I say -6m because, in the hotel where we stayed, it showed a mark on the wall where the water level actually is! And it was 6m high


----------



## czm3 (Dec 4, 2004)

Gregorious said:


> I say -6m because, in the hotel where we stayed, it showed a mark on the wall where the water level actually is! And it was 6m high



You probably caught it during high tide. Tides are quite extreme on the north sea.

My Highest

Mt. Kilimanjaro 5895 meters
Homestake Peak (colorado usa) about 3980 meters

Lowest
Death Valley California -86 meters (amazingly enough, when I was there, it was raining, something that only happens every couple of years!)
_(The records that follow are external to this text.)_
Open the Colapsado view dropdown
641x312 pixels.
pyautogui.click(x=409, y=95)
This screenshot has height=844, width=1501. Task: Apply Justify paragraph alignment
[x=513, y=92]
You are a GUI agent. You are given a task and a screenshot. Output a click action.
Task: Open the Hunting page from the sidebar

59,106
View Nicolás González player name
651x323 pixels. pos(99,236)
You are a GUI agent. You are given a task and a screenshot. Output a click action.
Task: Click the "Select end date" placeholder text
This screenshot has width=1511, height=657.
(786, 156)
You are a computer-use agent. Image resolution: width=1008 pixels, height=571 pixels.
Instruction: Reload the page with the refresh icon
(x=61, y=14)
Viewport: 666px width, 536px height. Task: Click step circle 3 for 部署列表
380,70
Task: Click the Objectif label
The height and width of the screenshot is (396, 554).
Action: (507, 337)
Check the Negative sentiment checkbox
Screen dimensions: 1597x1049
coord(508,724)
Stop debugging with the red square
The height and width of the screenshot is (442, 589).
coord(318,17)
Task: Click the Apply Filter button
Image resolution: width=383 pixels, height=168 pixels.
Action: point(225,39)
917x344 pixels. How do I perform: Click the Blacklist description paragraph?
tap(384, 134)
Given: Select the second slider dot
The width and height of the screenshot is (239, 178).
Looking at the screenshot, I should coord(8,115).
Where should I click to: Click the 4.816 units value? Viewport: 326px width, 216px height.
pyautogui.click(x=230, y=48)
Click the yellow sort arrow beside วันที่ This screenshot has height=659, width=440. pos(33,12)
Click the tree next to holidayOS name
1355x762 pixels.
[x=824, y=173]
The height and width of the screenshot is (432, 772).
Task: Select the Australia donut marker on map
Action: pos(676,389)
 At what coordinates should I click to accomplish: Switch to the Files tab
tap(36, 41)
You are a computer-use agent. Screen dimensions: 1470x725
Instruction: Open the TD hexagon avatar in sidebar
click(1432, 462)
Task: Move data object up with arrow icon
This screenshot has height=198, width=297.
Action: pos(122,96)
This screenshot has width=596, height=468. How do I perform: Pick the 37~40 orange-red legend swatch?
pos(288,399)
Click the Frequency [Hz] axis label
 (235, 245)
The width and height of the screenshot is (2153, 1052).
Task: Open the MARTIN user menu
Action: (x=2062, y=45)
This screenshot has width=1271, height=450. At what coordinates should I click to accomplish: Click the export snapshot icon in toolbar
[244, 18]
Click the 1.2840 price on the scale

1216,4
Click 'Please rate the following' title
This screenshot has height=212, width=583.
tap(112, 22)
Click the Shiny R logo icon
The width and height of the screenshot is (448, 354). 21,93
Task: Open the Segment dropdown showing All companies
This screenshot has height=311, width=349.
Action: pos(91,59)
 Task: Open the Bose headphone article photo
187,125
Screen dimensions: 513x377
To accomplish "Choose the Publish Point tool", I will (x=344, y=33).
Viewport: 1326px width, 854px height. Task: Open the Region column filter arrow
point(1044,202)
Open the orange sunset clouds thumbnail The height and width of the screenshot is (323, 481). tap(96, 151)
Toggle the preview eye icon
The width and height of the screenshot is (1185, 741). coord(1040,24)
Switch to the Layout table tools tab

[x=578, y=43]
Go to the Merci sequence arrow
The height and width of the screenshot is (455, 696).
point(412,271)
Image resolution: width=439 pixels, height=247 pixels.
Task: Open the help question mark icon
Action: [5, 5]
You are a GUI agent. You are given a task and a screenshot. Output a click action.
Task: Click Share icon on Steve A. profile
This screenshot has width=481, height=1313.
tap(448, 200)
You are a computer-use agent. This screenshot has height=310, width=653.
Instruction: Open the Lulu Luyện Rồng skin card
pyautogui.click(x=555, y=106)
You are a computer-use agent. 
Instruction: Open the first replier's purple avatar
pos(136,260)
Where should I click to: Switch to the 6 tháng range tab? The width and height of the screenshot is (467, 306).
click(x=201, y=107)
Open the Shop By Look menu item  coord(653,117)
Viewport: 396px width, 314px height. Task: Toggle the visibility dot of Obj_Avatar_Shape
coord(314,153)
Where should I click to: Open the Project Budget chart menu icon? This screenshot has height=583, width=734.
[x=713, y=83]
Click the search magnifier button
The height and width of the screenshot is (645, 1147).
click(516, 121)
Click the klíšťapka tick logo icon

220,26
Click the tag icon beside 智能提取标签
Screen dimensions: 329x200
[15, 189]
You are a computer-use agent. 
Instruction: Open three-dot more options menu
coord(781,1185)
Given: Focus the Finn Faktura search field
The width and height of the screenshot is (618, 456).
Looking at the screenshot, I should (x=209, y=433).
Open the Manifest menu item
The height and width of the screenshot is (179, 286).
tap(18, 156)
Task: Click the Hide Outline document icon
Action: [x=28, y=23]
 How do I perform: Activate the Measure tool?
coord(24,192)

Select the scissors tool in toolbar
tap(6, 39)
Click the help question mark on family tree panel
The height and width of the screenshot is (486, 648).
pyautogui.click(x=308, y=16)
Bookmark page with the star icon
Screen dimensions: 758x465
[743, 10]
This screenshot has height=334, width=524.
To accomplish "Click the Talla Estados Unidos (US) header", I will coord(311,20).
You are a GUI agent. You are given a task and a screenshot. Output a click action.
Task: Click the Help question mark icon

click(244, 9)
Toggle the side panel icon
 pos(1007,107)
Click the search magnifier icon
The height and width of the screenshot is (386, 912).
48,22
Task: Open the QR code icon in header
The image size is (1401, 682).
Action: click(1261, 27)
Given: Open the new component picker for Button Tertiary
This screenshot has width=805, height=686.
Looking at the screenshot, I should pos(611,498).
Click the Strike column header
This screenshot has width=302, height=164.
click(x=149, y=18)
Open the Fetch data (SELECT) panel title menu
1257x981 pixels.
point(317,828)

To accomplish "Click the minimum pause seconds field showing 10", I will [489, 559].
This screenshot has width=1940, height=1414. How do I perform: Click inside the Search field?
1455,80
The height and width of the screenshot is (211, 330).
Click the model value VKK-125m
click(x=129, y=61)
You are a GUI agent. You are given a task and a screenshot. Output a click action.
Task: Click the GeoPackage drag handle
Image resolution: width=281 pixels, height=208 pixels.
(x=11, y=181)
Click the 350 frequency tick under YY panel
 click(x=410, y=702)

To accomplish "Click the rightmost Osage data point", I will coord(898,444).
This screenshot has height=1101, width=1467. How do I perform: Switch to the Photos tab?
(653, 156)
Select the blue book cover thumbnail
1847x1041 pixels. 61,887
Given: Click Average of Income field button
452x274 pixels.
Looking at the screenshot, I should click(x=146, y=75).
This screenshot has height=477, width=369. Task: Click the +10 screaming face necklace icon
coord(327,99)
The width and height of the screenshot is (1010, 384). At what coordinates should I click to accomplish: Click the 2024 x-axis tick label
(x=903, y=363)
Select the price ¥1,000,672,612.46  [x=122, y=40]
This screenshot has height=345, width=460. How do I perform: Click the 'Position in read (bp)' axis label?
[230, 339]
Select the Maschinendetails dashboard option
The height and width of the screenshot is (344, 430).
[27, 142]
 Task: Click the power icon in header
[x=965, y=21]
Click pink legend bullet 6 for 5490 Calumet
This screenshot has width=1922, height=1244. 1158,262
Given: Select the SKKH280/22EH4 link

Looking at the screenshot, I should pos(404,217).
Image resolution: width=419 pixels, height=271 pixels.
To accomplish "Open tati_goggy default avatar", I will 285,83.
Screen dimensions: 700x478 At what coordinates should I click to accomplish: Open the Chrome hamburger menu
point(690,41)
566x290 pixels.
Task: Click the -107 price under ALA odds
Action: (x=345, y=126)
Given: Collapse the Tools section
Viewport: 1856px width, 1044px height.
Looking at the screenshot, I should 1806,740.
Wieliczka mine, near Krakow, Poland -327 meters??? I was here in 1998. Absolutely amazing place, however, the tunnels are over 300km long (Wiki) and the deepest depth is 327 meters. As a tourist, you dont go anywhere near that depth... :nuts: However, those 327 meters are below the surface, not sea level. Krakow has an elevation of 219 meters above sea level. Basically, if you toured this mine, you were above sea level the whole time.


----------



## bzzy (Jun 26, 2006)

Highest: Schwarze Schneide 3.340 m Sölden Austria
Highest road: Tioga pass Yosemite NP Californa 3,031 m

Lowest: probably somewhere in Death Valley, but we didn't visit the lowest part because we where there on a motorcycle and the rental company adviced us not to drive through Death Valley NP.


----------



## diz (Nov 1, 2005)

Highest = 30,000ft+, airplane
Lowest = 0?, beach


----------



## snupix (Apr 27, 2005)

Highest: 3883 m Klein Matterhorn (Zermatt) Switzerland
Lowest: -410 m Dead Sea


----------



## Fakroef (Mar 9, 2007)

Highest


----------



## Fakroef (Mar 9, 2007)

Highest: Licancabur 5100m in Chile
Lowest: -70, -90m Coal Mine in Brazil


----------